Volunteers help hundreds of residents whose homes were damaged in Mother's Day weekend flooding


Volunteers help a resident in Varney, WV clean damaged insulation and drywall out of a flood-damaged home following the flooding of early May.
Credit: FEMA/Louis Sohn

Thundershowers are forecast again this week as Williamson, in Mingo County, and villages in nearby Kentucky continue cleaning up from the devastating flooding that hit over the Mother’s Day weekend.

The Rev. Ferd Gavina, pastor of the Fifth Avenue Church of Christ, is working to help organize volunteers with Baptist and United Methodist congregations.

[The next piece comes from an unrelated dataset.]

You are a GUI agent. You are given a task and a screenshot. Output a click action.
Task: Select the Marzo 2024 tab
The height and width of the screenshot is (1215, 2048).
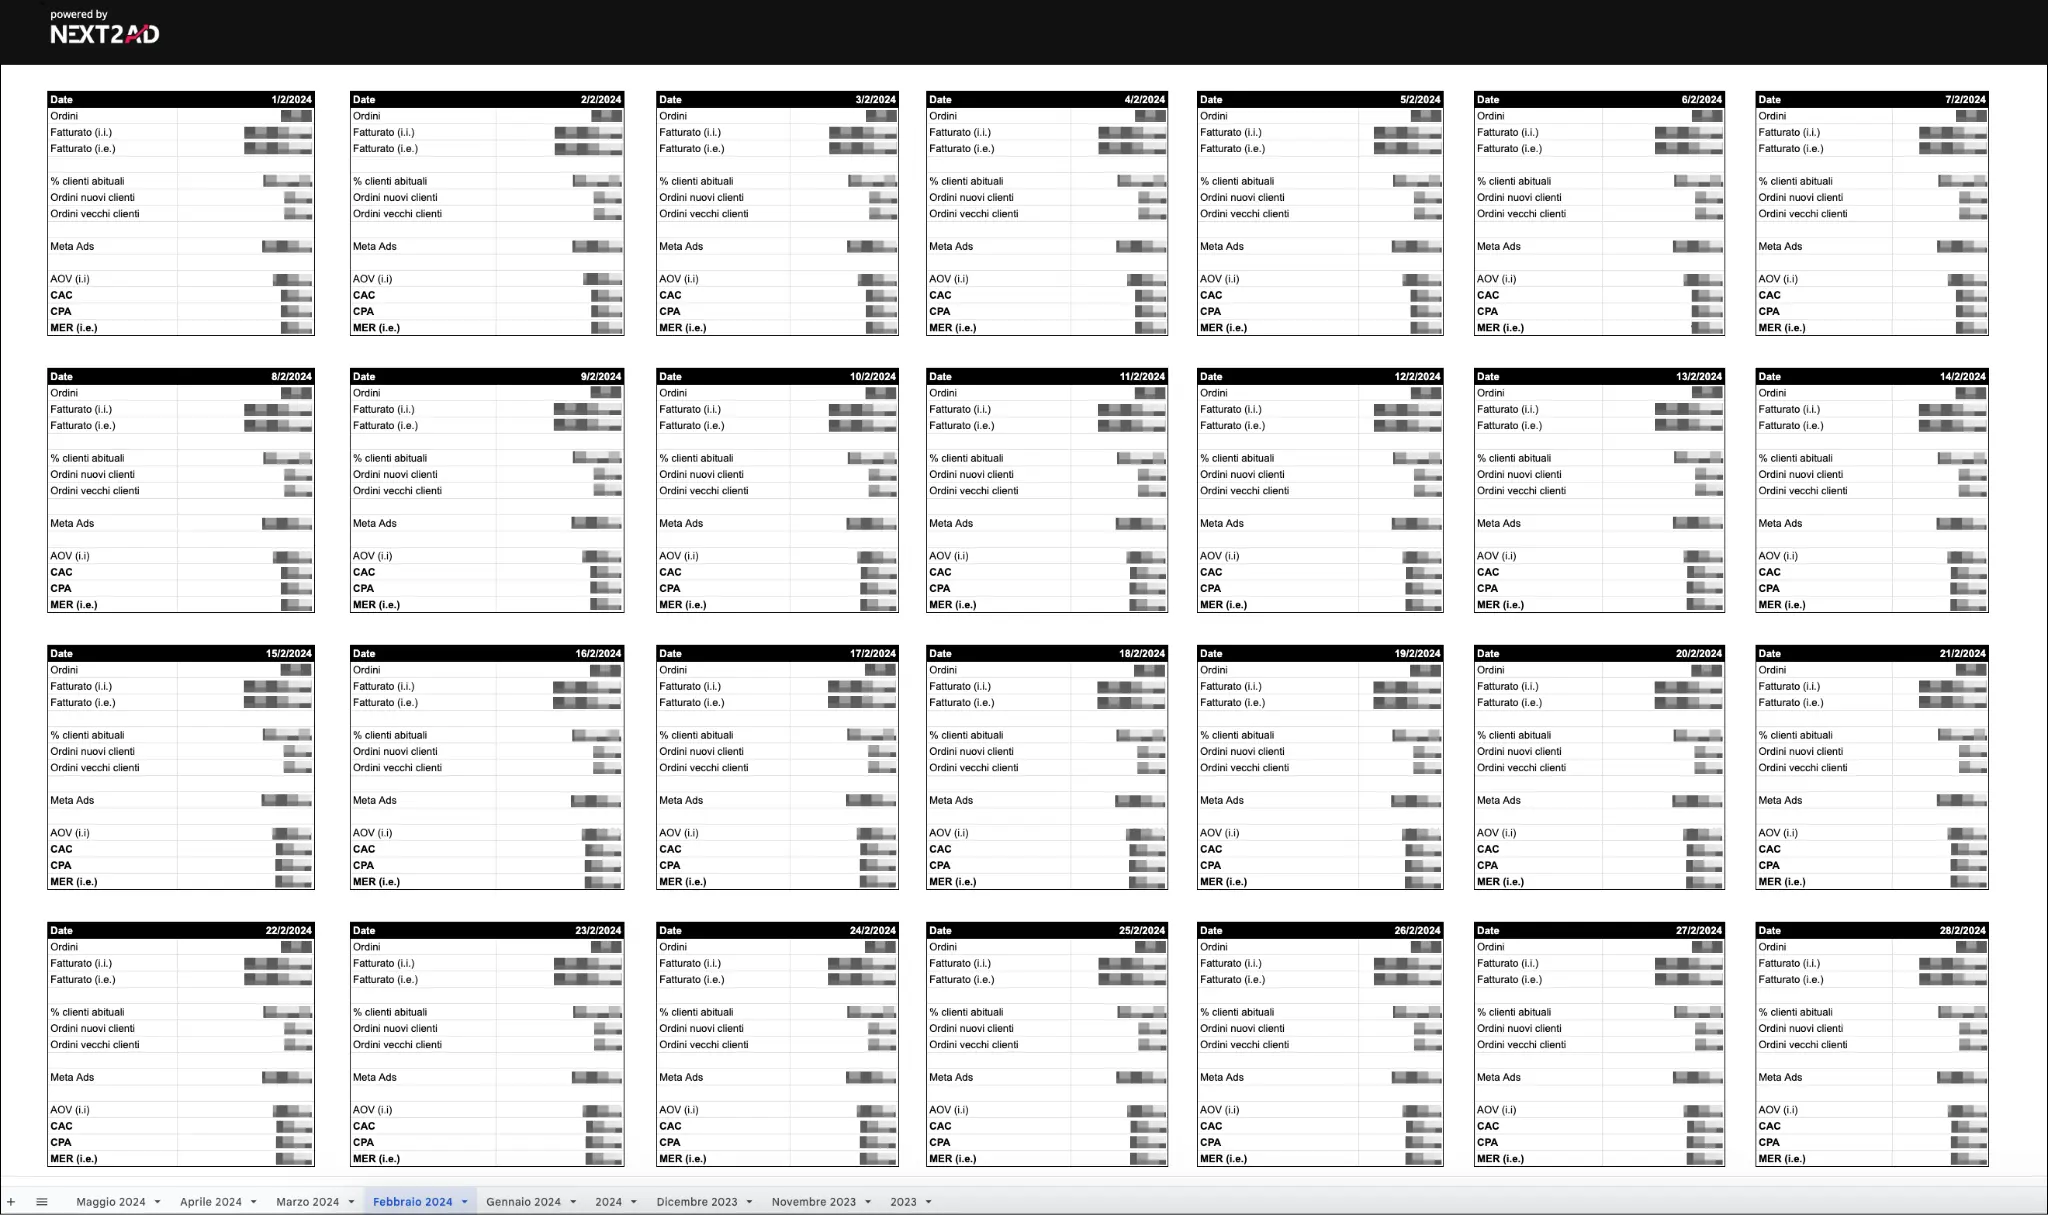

“This week they’re calling for rain, and some are still dealing with the devastation,” he said.

FEMA has arrived and is starting to help those seeking assistance after heavy rains rushed down the Appalachians a month ago, an area of steep slopes dominated by the coal industry.

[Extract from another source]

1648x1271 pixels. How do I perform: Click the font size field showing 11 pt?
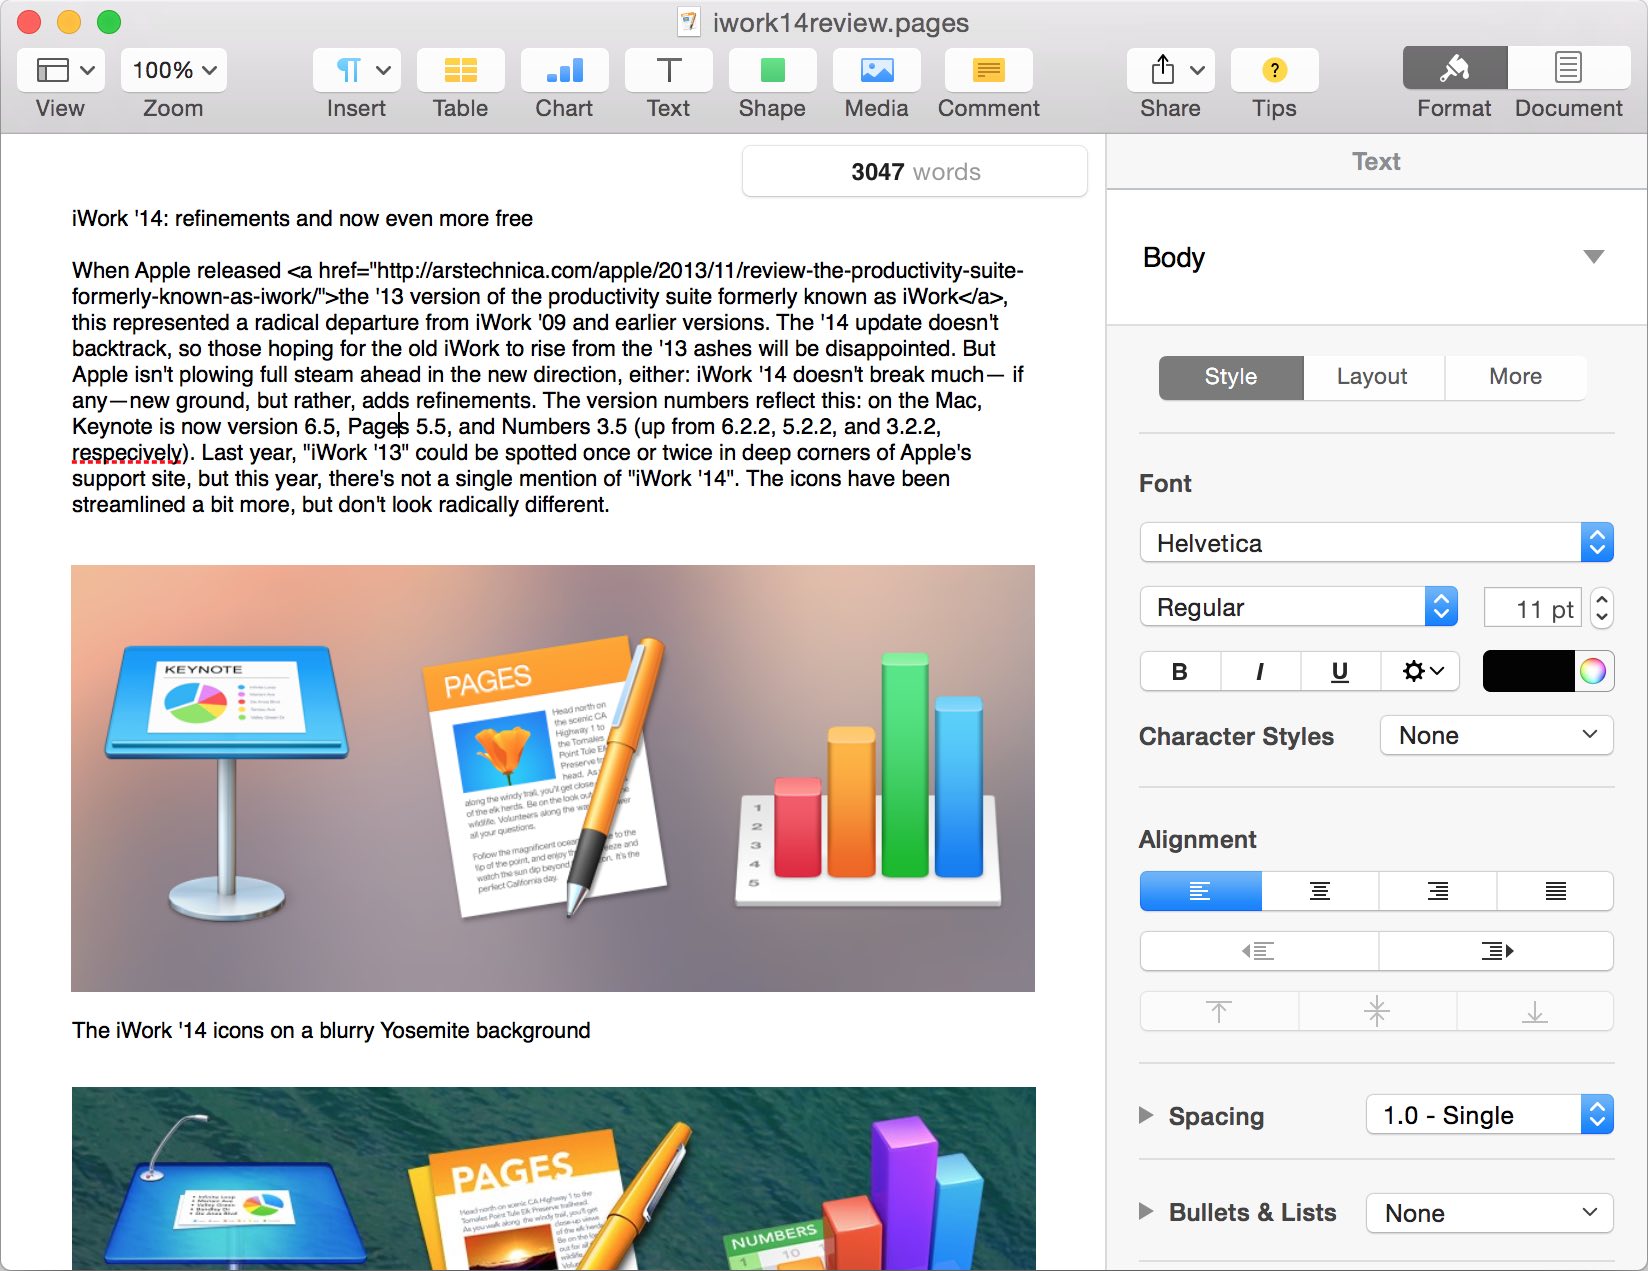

Hundreds of homes were either destroyed or damaged in West Virginia and Kentucky communities.

Gavina’s congregation has about 50 people. In February, the region was hit with ice and wind storms, and in May, a family in Gavina’s congregation had their basement filled with mud.

“It was right up to the ceiling in mud,” he said.

The communities that have been burdened by the weather, Williamson said, have also hit by higher unemployment.

Sherry Buresh, the director of disaster relief for the Christian Applachian Project and vice-chair of Kentucky VOAD helped a group with a muck-out in Floyd County, Kentucky, after the storms hit last month.

Buresh said committees are now being assembled to help with the long-term recovery.

But the current recovery has been compounded by the ice and windstorms that struck in late January and early February.

“They were recovering from that,” she said. “It’s a mess.”

In Martin, Kentucky, Gary Mitchell, pastor of the Martin Church of Christ, had a handful of families affected by the storm. The church basement was flooded, but as others recover from the storm, the church and its congregants too are moving forward.

“We’re ready to put things back together,” he said.

FEMA has opened offices Jackson, Breathitt County, KY, Langley in Floyd County, Booneville in Owsley County and in Belfry in Pike County, staffed with representatives to help those affected the storms.

Volunteers from the Mennonite Disaster Service responded in Clayhole, Breathitt County, by mucking out the Bethel Mennonite Camp, and then helped elsewhere in nearby communities.

In Breathitt County, it is estimated 600 homes were damaged and another 150 destroyed by the flooding and the mudslides.

A telethon conducted by WYMT-TV raised about $50,000 in late May for those living in Breathitt. Floyd, Lee, Owsley and Pike counties.